Silicon Valley and Washington have had a decades-long
distrust of each other over encryption, stemming from a failed Clinton
administration push in the 1990s for a government backdoor in
telecommunications networks. In that case, the National Security Agency
developed a technology called the Clipper Chip, which the White House approved
as a government standard. Security experts assailed it as insecure and a
violation of privacy.
Security experts say the U.S.’s insistence on finding
ways to tap into encrypted data comes in direct conflict with consumers’
growing demands for privacy.
“The government’s going to have to get over it,” said Ken
Silva, former technical director of the National Security Agency and currently
a vice president at Ionic Security Inc., an Atlanta-based data security
company. “We had this fight 20 years ago. While I respect the job they have to
do and I know how hard the job is, the privacy of that information is very
important to people.”
In addition to the demands against Apple, the FBI will
almost certainly seek more money and expanded legal authorization to track
suspects and access encrypted data, without the involvement of companies that
make the technologies, several experts say.
Intelligence services already have sophisticated tools
for cracking encryption, and the White House’s efforts will likely lead to
broader use of those techniques across the government, even in ordinary
criminal investigations that don’t involve foreign intelligence or national
security.
The workarounds could involve trying to force companies
like Apple to develop their own tools to help law enforcement or enlisting
government hackers to find previously unknown software vulnerabilities that
enable the decryption of large amounts of data flowing across networks.
Apple infuriated law enforcement when it announced in
2014 that it would encrypt data stored on users’ iPhones and iPads with a PIN
code that the company could not access, even if ordered to by a judge. Prior to
that decision, the FBI and local police agencies routinely sent seized devices
to Apple to extract data relevant to their investigations.

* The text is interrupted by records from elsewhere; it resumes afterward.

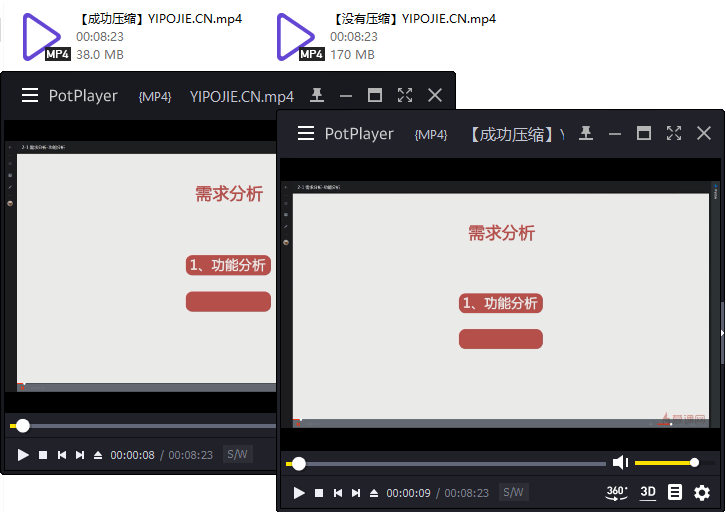This screenshot has width=726, height=512.
Task: Open PotPlayer main menu in back window
Action: point(30,96)
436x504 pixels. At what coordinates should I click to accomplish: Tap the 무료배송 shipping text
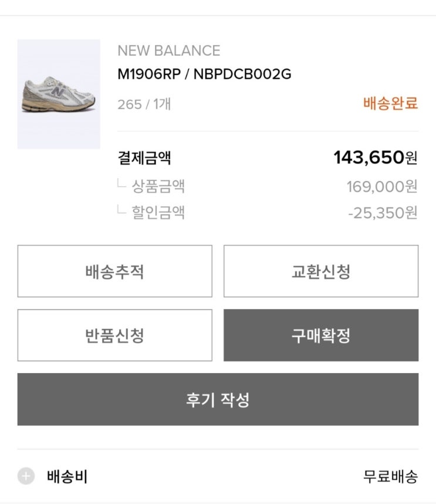click(390, 476)
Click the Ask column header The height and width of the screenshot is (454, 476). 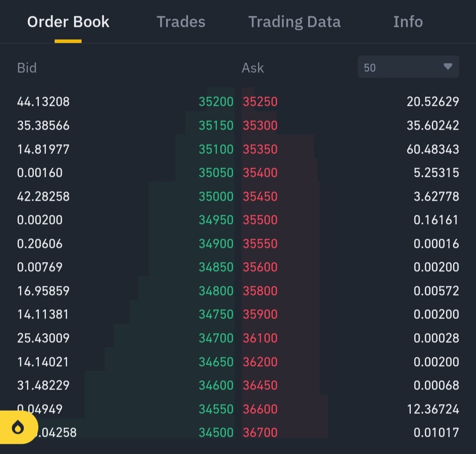tap(253, 68)
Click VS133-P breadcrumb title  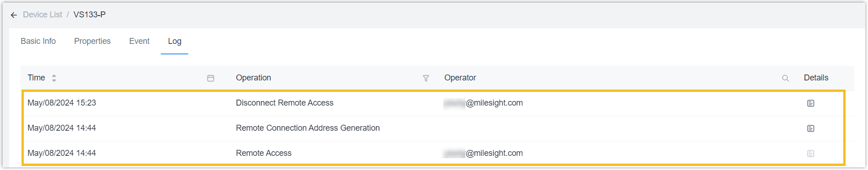[x=90, y=15]
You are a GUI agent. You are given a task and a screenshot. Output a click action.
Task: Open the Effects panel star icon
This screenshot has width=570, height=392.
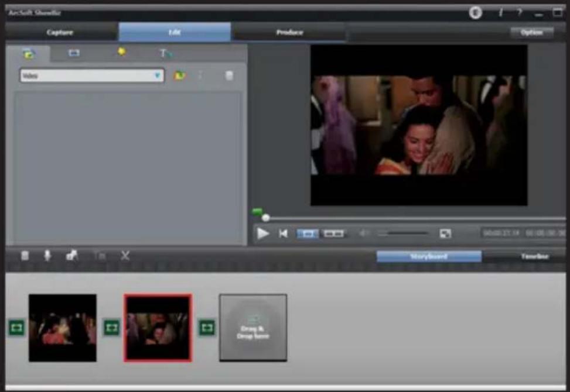[121, 51]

To security experts, creating hacking tools --
capabilities to gain access to encrypted data -- is simply a matter of money
and focused effort.
“My guess is you could spend a few million dollars and
get a capability against Android, spend a little more and get a capability
against the iPhone. For under $10 million, you might have capabilities that
will work across the board,” said Jason Syversen, a former manager of advanced
cyber security programs at the Defense Advanced Research Projects Agency
(DARPA), and now the CEO and co-founder of Siege Technologies in Manchester,
New Hampshire.
This week’s federal court order undermines years of
effort by Apple to design a system that makes accessing encrypted data impossible
without the participation of the phone’s legitimate user. Company officials
appeared to believe the enhanced encryption would remove Apple from the efforts
of any government to sabotage the security of their customers. Instead, federal
agents have detailed in a public document several ways in which that encryption
can be bypassed.
“Apple has two options now: They can go back to the judge
and say this isn’t possible. Or they can service the warrant,” said James
Lewis, a senior cyber security fellow at the Center for Strategic and
International Studies in Washington. “I don’t think they can say it’s not
possible, because it looks like it is.”